▶ Task details:
Every record below should be transcribed exactly. Omit the images.

___ The data

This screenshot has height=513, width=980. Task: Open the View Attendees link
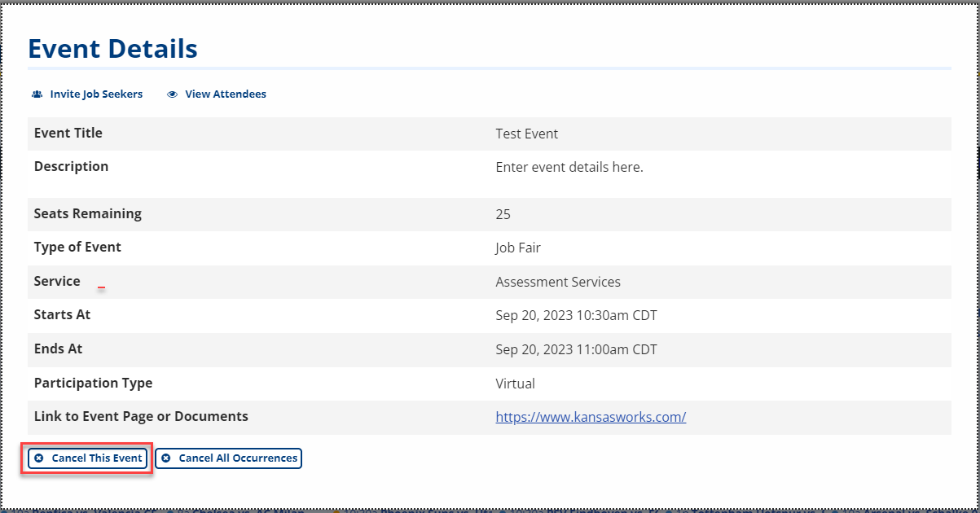(225, 94)
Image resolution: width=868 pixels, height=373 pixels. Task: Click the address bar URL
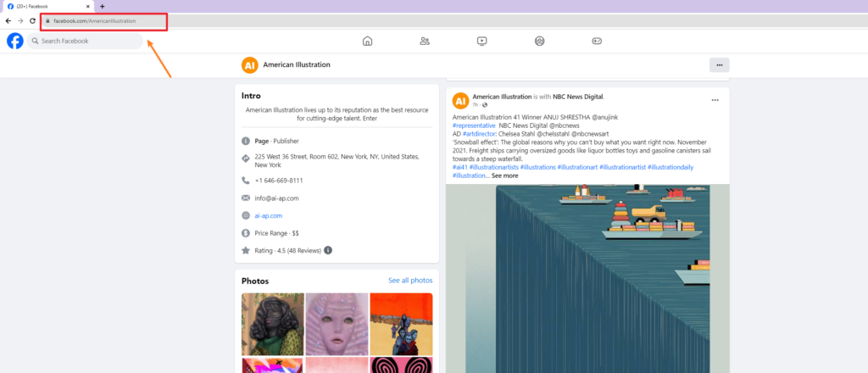click(95, 20)
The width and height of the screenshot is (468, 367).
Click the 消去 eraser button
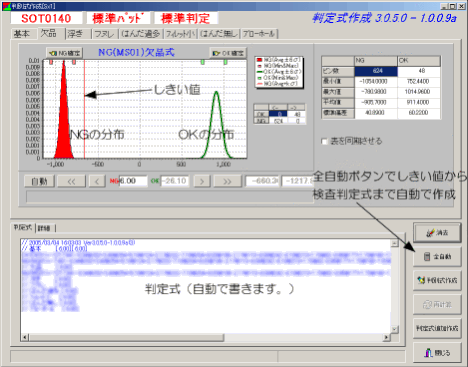point(437,232)
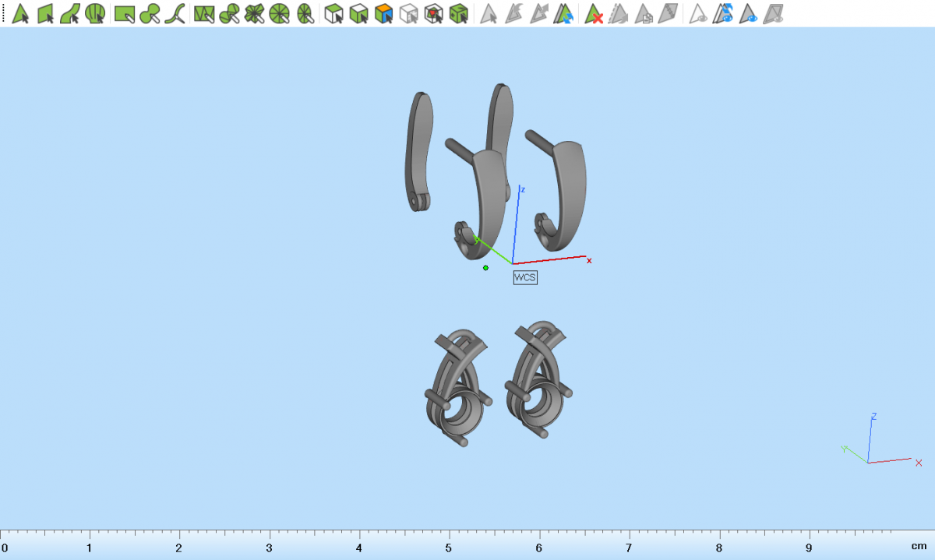Click the faded grey wireframe cube icon

[x=408, y=13]
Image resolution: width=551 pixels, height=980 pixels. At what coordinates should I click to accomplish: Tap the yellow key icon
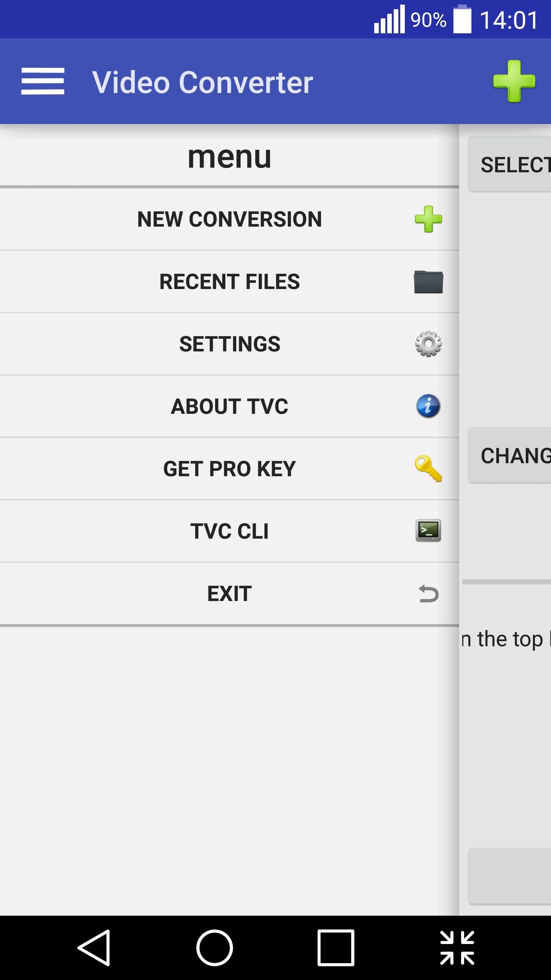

______

▶ Response to the task:
This screenshot has height=513, width=980. Task: Open the View Attendees link
(225, 94)
Image resolution: width=868 pixels, height=373 pixels. Task: Click the address bar URL
click(95, 20)
The width and height of the screenshot is (468, 367).
Click the 消去 eraser button
point(437,232)
Click the faded grey wireframe cube icon

[x=408, y=13]
Image resolution: width=551 pixels, height=980 pixels. At what coordinates should I click to accomplish: Tap the yellow key icon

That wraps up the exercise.